Den Auftakt bildet eine skurrile Geschichte, die 2002 in Amsterdam beginnt. An einem Dezembermorgen schrillen im Van-Gogh-Museum die Alarmglocken. Auf einem Vordach des berühmten Gebäudes, das jährlich zwei Millionen Besucher zählt, befinden sich zwei maskierte Einbrecher. Durch ein Seitenfenster dringen sie in den Ausstellungsraum ein und entwenden zwei Bilder im Wert von 100 Millionen Euro. Nur wenige Minuten dauert die Aktion.
Vor der Kamera berichten Octave ‚Okkie‘ Durham und Henk Bieslijn, zwei Amsterdamer Gewohnheitsverbrecher, wie sie diesen Coup planten. Kein Drehbuchautor hätte sich diese ebenso abenteuerliche wie verdrehte Geschichte ausdenken können. Sie verknüpft das Schicksal zweier Ganoven mit Migrationshintergrund mit den Köpfen der Neapolitanischen Camorra sowie deren Verbindungen in die Vereinigten Arabischen Emirate. Doch der Reihe nach.
Mit dem geübten Blick eines berufsmäßigen Einbrechers fällt Okkie eines Tages auf, dass es im Van-Gogh-Museum ein von außen leicht zugängliches Fenster gab. Daraufhin klopfte er von innen mit einer Ein-Gulden-Münze gegen die Scheibe und stellte fest: Es ist nur Glas! Also besorgten sich die Diebe zwei Vorschlaghämmer, zertrümmerten damit das Fenster und schnappten sich zwei Gemälde.
Provenienzforschung der anderen Art: Der Salz-Test
Gewiss, ihr Plan war nicht so elegant wie in einschlägigen Kinofilmen. Aber er war erfolgreich. Aufschlussreich ist der Blick auf die Herkunft der Kunstdiebe aus einem sozialen Brennpunkt in Haarlem, wo beide eng vernetzt waren mit der kriminellen Szene. So standen sie in engem Kontakt zu Cor van Hout, der es durch die Entführung des Biermagnaten Alfred Heineken zu trauriger Berühmtheit gebracht hatte. Dummerweise wurde der potenzielle Abnehmer der Hehlerware kurz vor der Übergabe erschossen: Was tun mit zwei geklauten Van Goghs?
Okkie begann sich für Kunst zu interessieren. Eines der erbeuteten Bilder, „Blick auf das Meer bei Scheveningen“, hat Van Gogh direkt vor Ort gemalt. Dabei soll salziger Sand auf die trocknende Leinwand geweht worden sein. Schmeckt das Gemälde etwa heute noch nach Salz?
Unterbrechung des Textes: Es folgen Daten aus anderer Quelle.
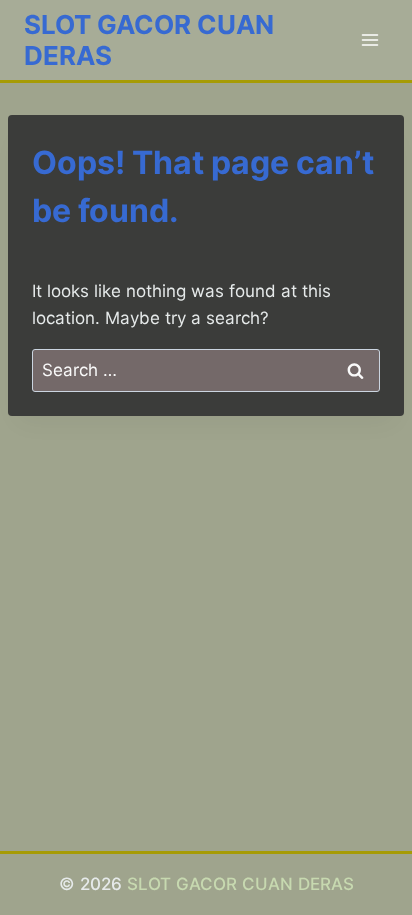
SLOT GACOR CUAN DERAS (240, 884)
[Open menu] (369, 39)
Um dies festzustellen, leckte der Bilderdieb das Gemälde ab: Durch diese skurrile Geschichte erscheint Kunst plötzlich in einer etwas anderen Perspektive.
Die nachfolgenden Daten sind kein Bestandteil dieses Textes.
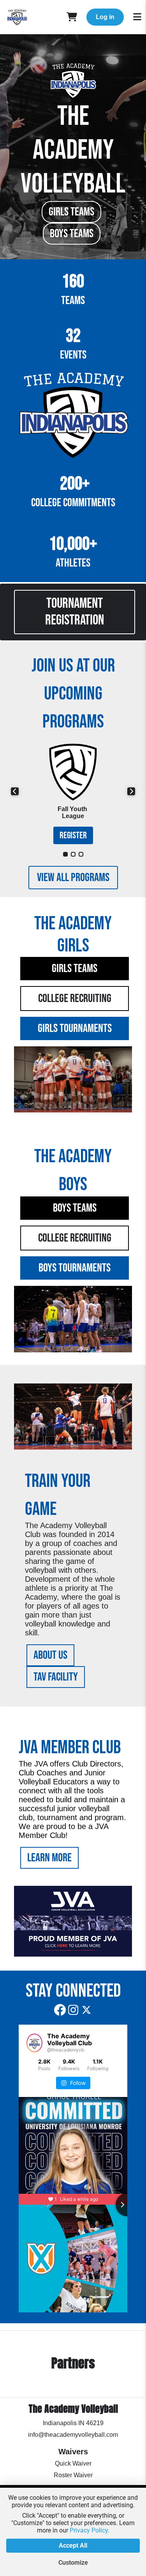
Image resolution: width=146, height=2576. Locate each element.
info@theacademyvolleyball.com (73, 2434)
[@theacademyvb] (34, 2043)
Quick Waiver (73, 2463)
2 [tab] (73, 854)
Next (131, 791)
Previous (15, 791)
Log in (105, 17)
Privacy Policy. (89, 2530)
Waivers (73, 2451)
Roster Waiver (73, 2475)
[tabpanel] (73, 791)
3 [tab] (81, 854)
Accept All (73, 2545)
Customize (73, 2562)
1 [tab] (65, 854)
Mit dem baldigen Verkauf der beiden Meisterwerke an einen italienischen Geschäftsmann verlor sich deren Spur für lange Zeit. Und so staunte die Neapolitanische Staatsanwältin Vincenza Marra nicht schlecht, als ihr 2016 bei einem gelungnen Zugriff in der Villa des berüchtigten Mafiabosses Raffaele Imperiale auch zwei Gemälde von Van Gogh in die Hände fielen: Der Pate, offenbar ein Kunstfreund, war zwischenzeitlich in Dubai untergetaucht.
Neben den beiden schlitzohrigen Einbrechern schildern Ermittler die Aufklärung des spektakulären Falles aus polizeitaktischer Sicht. In den Fokus gerät dabei auch das Problem der politischen Korrektheit. Einer der beiden Kunstdiebe konnte sich seiner Verhaftung zwischenzeitlich durch eine artistische Klettertour entziehen.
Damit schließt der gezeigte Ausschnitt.